### Required work:
Revise the lines below by replacing every "GUI agent" with "UI assistant", keeping everything else the same.

# Data supplied start

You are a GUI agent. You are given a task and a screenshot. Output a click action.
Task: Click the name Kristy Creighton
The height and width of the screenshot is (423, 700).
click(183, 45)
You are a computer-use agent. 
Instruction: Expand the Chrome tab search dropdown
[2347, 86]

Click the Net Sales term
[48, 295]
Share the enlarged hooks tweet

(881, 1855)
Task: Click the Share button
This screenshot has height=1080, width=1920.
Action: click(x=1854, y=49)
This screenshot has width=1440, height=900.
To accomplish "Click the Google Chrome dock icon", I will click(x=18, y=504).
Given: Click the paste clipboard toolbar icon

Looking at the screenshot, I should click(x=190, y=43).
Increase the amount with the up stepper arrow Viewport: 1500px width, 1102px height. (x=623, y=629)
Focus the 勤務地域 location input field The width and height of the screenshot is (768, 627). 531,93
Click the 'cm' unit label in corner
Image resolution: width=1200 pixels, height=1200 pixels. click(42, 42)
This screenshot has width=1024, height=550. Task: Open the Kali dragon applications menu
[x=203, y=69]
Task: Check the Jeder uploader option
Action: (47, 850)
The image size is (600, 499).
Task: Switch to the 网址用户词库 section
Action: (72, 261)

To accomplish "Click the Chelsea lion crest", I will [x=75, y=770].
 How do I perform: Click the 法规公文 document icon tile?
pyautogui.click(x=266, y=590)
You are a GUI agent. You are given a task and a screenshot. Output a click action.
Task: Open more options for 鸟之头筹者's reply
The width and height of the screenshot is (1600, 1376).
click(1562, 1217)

# Data supplied end

### Reply to the exercise:
You are a UI assistant. You are given a task and a screenshot. Output a click action.
Task: Click the name Kristy Creighton
The height and width of the screenshot is (423, 700).
click(183, 45)
You are a computer-use agent. 
Instruction: Expand the Chrome tab search dropdown
[2347, 86]

Click the Net Sales term
[48, 295]
Share the enlarged hooks tweet

(881, 1855)
Task: Click the Share button
This screenshot has height=1080, width=1920.
Action: click(x=1854, y=49)
This screenshot has width=1440, height=900.
To accomplish "Click the Google Chrome dock icon", I will click(x=18, y=504).
Given: Click the paste clipboard toolbar icon

Looking at the screenshot, I should click(x=190, y=43).
Increase the amount with the up stepper arrow Viewport: 1500px width, 1102px height. (x=623, y=629)
Focus the 勤務地域 location input field The width and height of the screenshot is (768, 627). 531,93
Click the 'cm' unit label in corner
Image resolution: width=1200 pixels, height=1200 pixels. click(42, 42)
This screenshot has width=1024, height=550. Task: Open the Kali dragon applications menu
[x=203, y=69]
Task: Check the Jeder uploader option
Action: (47, 850)
The image size is (600, 499).
Task: Switch to the 网址用户词库 section
Action: (72, 261)

To accomplish "Click the Chelsea lion crest", I will [x=75, y=770].
 How do I perform: Click the 法规公文 document icon tile?
pyautogui.click(x=266, y=590)
You are a UI assistant. You are given a task and a screenshot. Output a click action.
Task: Open more options for 鸟之头筹者's reply
The width and height of the screenshot is (1600, 1376).
click(1562, 1217)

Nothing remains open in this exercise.